• Task to complete:
Would you filter the listing below so that only lines with the word "meninger" remain?

• Task material:

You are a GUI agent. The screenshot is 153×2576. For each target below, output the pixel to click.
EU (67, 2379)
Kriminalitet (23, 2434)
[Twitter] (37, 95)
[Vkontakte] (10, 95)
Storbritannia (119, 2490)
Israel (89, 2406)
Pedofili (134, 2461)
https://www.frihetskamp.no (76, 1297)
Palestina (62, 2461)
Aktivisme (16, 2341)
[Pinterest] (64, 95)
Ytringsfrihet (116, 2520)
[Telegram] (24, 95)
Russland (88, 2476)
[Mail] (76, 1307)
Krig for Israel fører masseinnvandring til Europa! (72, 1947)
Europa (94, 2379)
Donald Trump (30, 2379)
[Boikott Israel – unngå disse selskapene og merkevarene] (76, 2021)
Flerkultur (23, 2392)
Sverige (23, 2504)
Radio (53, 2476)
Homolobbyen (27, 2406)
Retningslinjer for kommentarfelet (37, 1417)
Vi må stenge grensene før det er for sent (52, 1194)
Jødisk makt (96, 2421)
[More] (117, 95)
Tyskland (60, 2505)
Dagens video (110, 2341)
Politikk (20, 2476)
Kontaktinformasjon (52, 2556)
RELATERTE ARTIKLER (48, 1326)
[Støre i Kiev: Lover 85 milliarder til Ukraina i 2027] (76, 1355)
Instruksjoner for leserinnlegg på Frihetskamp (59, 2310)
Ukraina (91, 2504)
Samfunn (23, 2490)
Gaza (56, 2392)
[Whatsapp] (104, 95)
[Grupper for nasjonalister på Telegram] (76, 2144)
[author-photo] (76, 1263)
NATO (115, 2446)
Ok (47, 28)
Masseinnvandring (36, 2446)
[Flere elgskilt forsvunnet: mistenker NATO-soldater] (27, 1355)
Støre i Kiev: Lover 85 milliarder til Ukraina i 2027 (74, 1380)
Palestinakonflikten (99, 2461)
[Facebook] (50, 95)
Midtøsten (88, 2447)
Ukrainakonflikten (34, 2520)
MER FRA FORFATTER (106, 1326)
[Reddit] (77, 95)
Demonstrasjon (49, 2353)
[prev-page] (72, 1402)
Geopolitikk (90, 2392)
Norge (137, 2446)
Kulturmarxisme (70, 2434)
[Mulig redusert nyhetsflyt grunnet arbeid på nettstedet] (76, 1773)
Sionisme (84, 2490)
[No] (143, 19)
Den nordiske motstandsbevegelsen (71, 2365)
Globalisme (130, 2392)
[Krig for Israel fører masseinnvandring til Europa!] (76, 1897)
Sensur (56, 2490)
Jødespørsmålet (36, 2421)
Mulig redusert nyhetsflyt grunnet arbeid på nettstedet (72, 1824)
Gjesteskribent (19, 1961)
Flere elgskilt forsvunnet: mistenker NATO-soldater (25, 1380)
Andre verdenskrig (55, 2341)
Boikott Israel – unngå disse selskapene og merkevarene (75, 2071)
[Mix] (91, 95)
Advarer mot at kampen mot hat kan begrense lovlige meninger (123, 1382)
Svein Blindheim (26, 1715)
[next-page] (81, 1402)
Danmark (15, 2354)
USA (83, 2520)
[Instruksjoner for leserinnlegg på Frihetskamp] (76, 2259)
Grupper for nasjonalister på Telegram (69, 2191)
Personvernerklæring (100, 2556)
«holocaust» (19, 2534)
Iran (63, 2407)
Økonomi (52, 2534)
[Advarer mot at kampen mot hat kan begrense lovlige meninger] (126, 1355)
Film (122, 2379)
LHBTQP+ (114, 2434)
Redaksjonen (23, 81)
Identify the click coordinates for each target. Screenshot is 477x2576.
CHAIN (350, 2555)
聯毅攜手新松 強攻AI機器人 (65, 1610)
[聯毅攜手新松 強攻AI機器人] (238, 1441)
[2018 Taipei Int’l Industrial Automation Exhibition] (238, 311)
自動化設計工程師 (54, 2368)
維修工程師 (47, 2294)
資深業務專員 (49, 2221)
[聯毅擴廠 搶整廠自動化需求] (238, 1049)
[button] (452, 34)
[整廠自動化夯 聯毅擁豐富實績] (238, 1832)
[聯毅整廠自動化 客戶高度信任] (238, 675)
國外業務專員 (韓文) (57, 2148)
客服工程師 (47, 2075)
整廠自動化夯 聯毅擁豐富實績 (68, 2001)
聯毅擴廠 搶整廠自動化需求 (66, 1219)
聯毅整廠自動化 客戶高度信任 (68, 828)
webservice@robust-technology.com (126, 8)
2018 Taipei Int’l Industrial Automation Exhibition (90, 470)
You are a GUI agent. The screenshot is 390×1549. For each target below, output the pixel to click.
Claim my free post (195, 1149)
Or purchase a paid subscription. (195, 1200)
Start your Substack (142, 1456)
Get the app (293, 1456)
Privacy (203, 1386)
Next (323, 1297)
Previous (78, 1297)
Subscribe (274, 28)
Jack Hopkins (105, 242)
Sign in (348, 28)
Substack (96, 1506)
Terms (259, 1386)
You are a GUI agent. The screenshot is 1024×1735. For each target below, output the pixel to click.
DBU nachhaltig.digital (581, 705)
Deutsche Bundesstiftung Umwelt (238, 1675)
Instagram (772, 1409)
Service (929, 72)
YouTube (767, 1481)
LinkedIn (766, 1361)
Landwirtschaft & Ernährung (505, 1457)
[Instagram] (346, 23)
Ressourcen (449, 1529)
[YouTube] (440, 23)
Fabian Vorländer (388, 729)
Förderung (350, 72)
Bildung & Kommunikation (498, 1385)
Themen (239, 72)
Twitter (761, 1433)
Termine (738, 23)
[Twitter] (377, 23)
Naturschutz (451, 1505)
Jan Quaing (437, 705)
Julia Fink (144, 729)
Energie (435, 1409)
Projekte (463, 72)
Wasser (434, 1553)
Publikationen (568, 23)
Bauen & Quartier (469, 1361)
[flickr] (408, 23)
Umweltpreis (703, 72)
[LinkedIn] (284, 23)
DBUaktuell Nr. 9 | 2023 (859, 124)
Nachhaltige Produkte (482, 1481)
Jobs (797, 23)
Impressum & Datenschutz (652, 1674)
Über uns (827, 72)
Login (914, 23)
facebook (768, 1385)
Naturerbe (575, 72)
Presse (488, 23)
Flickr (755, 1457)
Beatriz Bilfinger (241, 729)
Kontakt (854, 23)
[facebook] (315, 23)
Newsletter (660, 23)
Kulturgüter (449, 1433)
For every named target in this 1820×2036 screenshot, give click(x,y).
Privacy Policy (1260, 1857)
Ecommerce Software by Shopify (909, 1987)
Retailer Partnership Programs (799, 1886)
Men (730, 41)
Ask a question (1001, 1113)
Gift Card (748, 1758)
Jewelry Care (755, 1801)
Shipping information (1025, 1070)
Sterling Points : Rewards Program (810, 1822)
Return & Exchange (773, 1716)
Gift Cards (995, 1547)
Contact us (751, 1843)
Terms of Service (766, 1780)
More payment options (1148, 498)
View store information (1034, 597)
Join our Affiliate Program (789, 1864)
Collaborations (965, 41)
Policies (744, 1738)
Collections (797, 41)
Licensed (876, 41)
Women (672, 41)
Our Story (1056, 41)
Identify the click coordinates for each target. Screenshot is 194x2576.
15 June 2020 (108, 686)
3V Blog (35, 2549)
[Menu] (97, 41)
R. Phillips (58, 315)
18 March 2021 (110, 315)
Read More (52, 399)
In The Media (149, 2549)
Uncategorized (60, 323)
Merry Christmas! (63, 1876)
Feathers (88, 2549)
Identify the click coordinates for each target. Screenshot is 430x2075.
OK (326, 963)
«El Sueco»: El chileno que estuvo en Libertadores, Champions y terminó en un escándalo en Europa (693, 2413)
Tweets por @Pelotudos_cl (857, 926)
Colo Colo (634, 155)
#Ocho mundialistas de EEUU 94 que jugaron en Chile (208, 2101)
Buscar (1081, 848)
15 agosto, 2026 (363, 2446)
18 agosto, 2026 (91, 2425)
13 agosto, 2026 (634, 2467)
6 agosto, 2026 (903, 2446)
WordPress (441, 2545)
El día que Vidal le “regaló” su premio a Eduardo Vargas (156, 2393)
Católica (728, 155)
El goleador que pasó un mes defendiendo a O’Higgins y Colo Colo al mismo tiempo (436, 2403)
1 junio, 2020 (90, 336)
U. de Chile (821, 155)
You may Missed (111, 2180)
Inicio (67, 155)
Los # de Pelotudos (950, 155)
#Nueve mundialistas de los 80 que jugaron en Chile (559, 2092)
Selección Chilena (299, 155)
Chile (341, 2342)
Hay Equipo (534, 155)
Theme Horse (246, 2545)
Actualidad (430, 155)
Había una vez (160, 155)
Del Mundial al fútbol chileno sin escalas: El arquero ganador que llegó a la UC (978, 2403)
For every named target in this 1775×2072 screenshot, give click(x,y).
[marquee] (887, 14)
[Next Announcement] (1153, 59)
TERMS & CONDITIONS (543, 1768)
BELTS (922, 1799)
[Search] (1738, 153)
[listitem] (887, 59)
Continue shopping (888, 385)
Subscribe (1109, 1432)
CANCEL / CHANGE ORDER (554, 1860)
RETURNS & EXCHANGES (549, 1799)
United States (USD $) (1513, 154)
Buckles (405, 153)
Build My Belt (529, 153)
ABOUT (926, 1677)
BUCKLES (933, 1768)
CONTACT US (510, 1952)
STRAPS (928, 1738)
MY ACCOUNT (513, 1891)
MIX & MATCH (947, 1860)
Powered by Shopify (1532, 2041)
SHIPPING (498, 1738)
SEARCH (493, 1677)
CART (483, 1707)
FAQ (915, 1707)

• Response box:
Advarer mot at kampen mot hat kan begrense lovlige meninger (123, 1382)
[Advarer mot at kampen mot hat kan begrense lovlige meninger] (126, 1355)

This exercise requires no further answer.